Here I will put some information about usage of Dataframes in Spark.
You can get first some good understanding from the below URL -
https://indatalabs.com/blog/data-engineering/convert-spark-rdd-to-dataframe-dataset
Now below are some commands which will be used during the journey on Dataframes :
Creating dataframe from existing RDD – val df = rdd.toDF()
Check the schema of above dataframe : df.printSchema
Check the contents of above dataframe : df.show
As you can see from various online documents that we can create the dataframes from various sources like RDDs or tables etc. But here I will try to share some examples to help you in your journey on Spark.
In below example I will be considering the RDDs & request you to check the solutions carefully as little issue can take your hours to resolve or find the solution.....So check the complete statements properly.
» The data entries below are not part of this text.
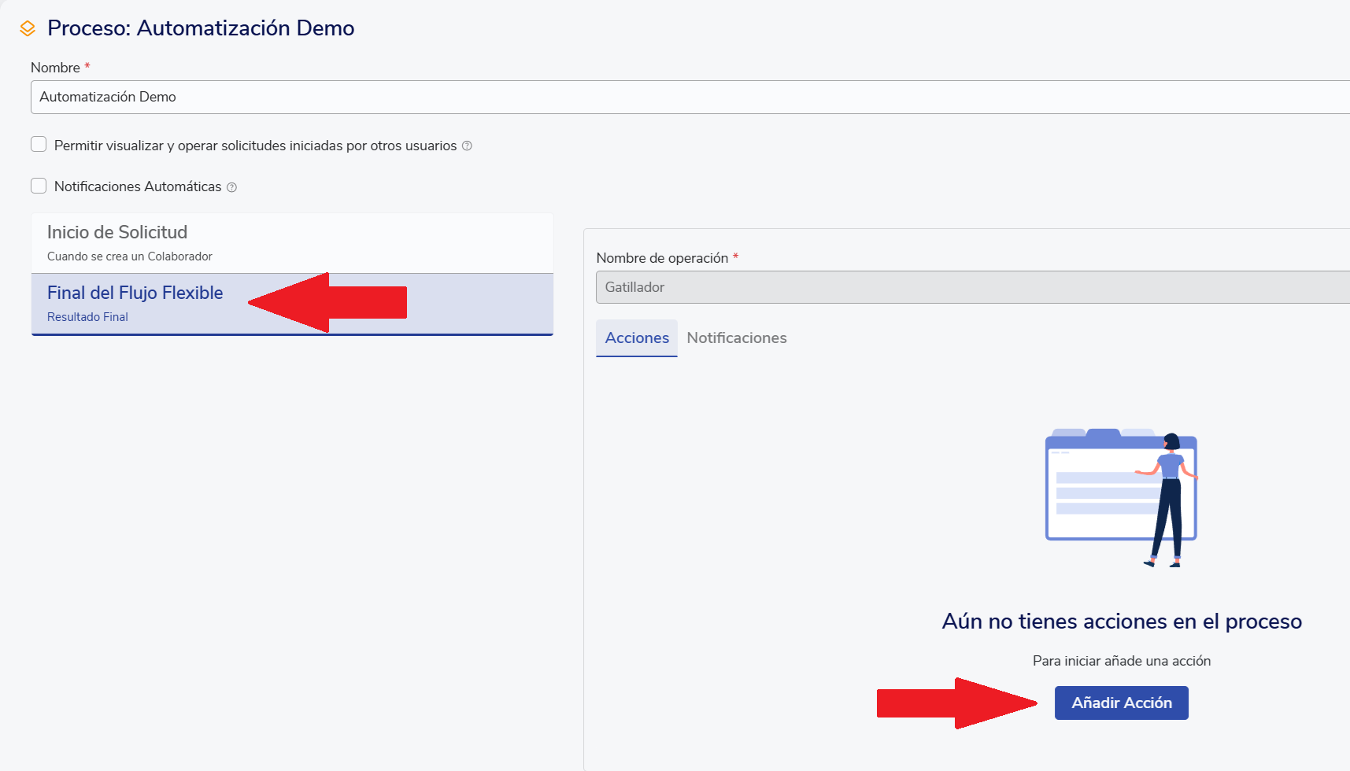Click 'Aún no tienes acciones en el proceso' heading
The width and height of the screenshot is (1350, 771).
click(x=1121, y=622)
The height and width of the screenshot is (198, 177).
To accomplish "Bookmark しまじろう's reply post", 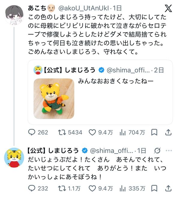I will click(x=154, y=188).
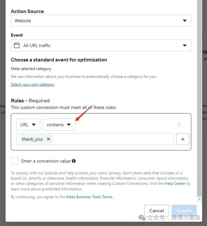Open the Meta Business Tools Terms link

(x=89, y=197)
Example 1 :We have following 3 files, which you can create by yourself as given schema -
a) employees : It has comma separated data with many such rows like E01,Nitin
b) salary : It has comma separated data with many such rows like E01,10000
c) managers : It has comma separated data with many such rows like E01,ABC
Question : Now we have to print the data by combining the from all the above files & data should be below format -
ID Name Salary Manager Name
So we need to have the column names also like above one column above 'Manager Name' even has space.
Solution : Below are the statements which will be executed to get the data in above format & condition -
sc.textFile("file:///home/cloudera/Public/employees").map(l=>(l.split(",")(0), l.split(",")(1))).toDF().withColumnRenamed("_1","ID").withColumnRenamed("_2", "Name").registerTempTable("employees")
sc.textFile("file:///home/cloudera/Public/salary").map(l=>(l.split(",")(0), l.split(",")(1))).toDF().withColumnRenamed("_1","ID").withColumnRenamed("_2", "Salary").registerTempTable("salary")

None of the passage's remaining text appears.